Sukarno juga menambahkan, department store ini bertugas menjadi stabilisator harga atau penjaga harga. "Kalau kita bisa menjual satu bahan kebaya di department store dengan harga Rp 10, di luar orang tidak akan berani menjual bahan kebaya dengan Rp 20," kata Sukarno.

Sukarno bercita-cita department store ini berdiri pula di kota-kota lain. Karena itu, pembangunan department store ini bukan untuk kaum kaya Jakarta saja, melainkan untuk semua lapisan masyarakat Indonesia. Untuk menguatkan kesan itu, Sukarno menugaskan para seniman membuat relief tentang petani di Gedung Sarinah Jakarta.

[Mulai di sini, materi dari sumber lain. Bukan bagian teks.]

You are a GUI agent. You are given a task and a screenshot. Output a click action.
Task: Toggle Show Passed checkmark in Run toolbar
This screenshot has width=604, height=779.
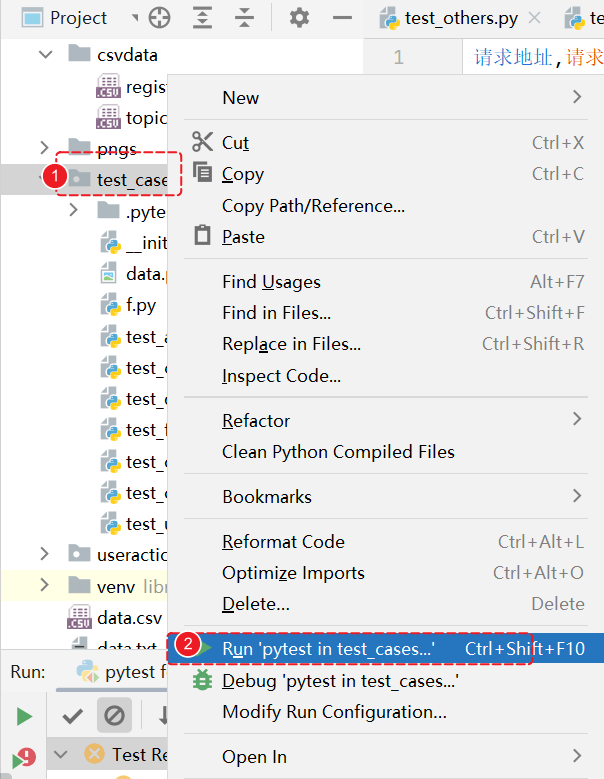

Terkait nama Sarinah yang dipilih untuk department store ini, Sukarno menceritakan bahwa nama itu diambil dari nama pengasuhnya. "Sarinah inilah yang mendidik aku," kata Sukarno.

Pembangunan Sarinah direncanakan berlangsung tiga tahun. Tapi nyatanya molor. Semua akibat situasi politik pada 1965. Sukarno tersungkur dari pucuk pimpinan negeri dan pembangunan Sarinah pun mandek.

Pembangunan Sarinah rampung ketika Soeharto merangkak ke pucuk pimpinan negeri. Meski berdiri megah, jiwa Sarinah Sukarno telah punah. Sarinah bukan lagi ditujukan sebagai stabilisator harga. "Melainkan sesuatu yang mengarahkan kegiatannya kepada usaha-usaha business semata-mata, yang pada dasarnya bergerak di bidang perdagangan eceran dan semua aktivitasnya harus berdasarkan business," ungkap Djaja, 7 Oktober 1967.

Rezim baru menenggelamkan ide-ide Sukarno tentang Sarinah. Bahkan rezim itu juga menyingkirkan relief-relief nan indah tentang perjuangan petani. Sarinah, jiwanya, beserta relief-reliefnya terpendam puluhan tahun lamanya.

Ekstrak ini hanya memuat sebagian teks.